Who SuperBeets is built for
You’ve seen the SuperBeets ads. The American doctor with the impressive lab coat, the talk of “the secret to better blood flow”, the powder you mix with water. You’re wondering whether it’s actually any good, whether there’s a UK version that fits your fridge better, and whether you should just be eating beetroot from the supermarket instead. Reasonable questions.
SuperBeets is the brand made by HumanN, a US supplement company that has been in the beetroot-supplement market for over a decade. The flagship SuperBeets Original is a beetroot crystal powder you mix with 4 to 8 ounces of water, drink once a day, and the label suggests one 4-gram scoop delivers nitrate equivalent to roughly three whole beetroots.
HumanN has expanded the range over the years. There’s SuperBeets Heart Chews (chewable form with grape seed extract), SuperBeets Energy Plus (with caffeine), and SuperBeets Sport (positioned at exercise performance). The Original Powder remains the headline product and accounts for most of the brand’s recognition.
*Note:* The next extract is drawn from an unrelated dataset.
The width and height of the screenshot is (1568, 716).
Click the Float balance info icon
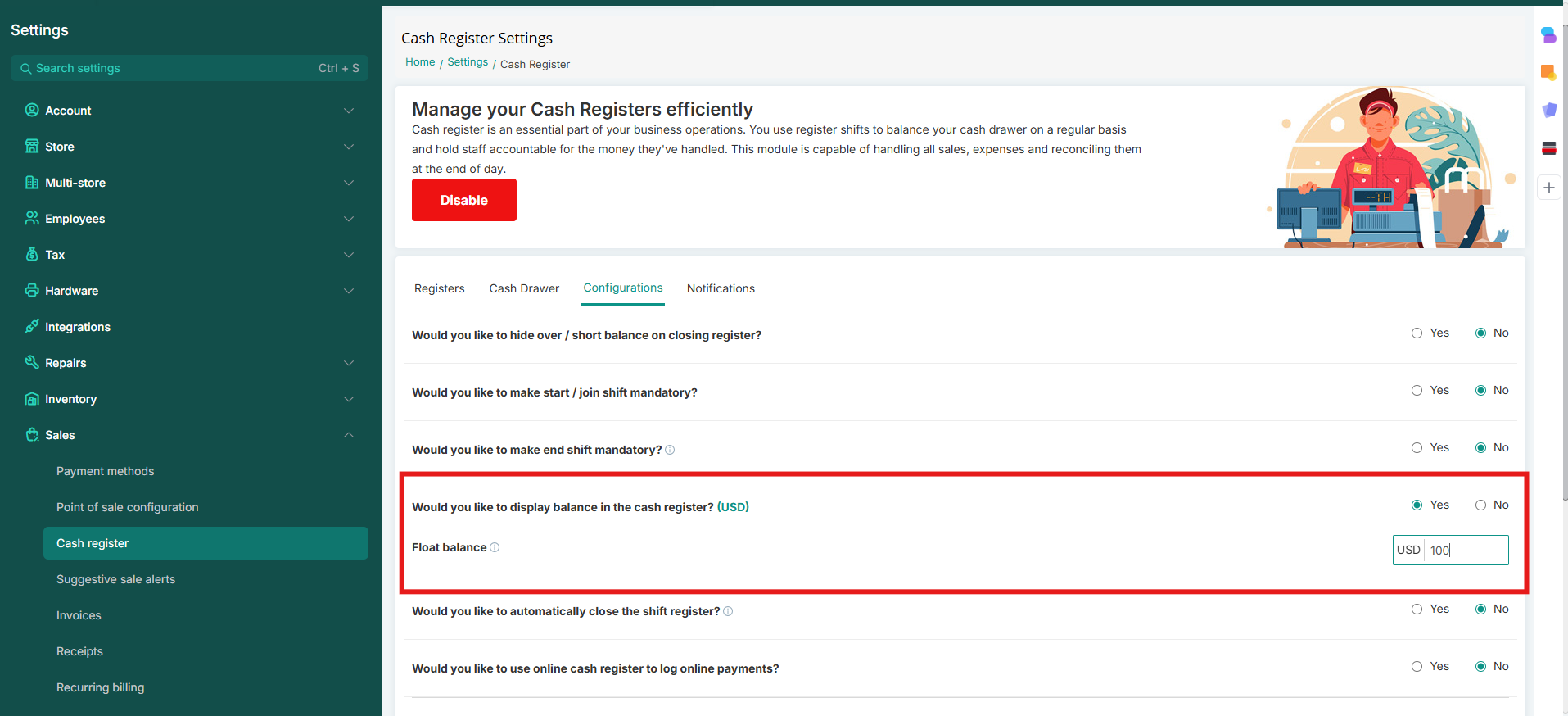(x=495, y=547)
It’s built for an American mass-market beetroot-supplement buyer. The flavour is engineered to mask the earthy taste (apple-acai is the dominant variant), the marketing emphasises the “3 whole beetroots” equivalence, and the ritual is a glass-of-water-in-the-morning routine. None of which is bad. It’s a well-known product with a decade of market presence and a real research base.
What it isn’t built specifically for: UK adults over 50 who’d rather skip the sugar load (powders can sit at 3 to 5 grams of carbohydrate per serving even before sweetener), prefer not to add another drink to their morning, and want a multi-active formula rather than single-ingredient beetroot.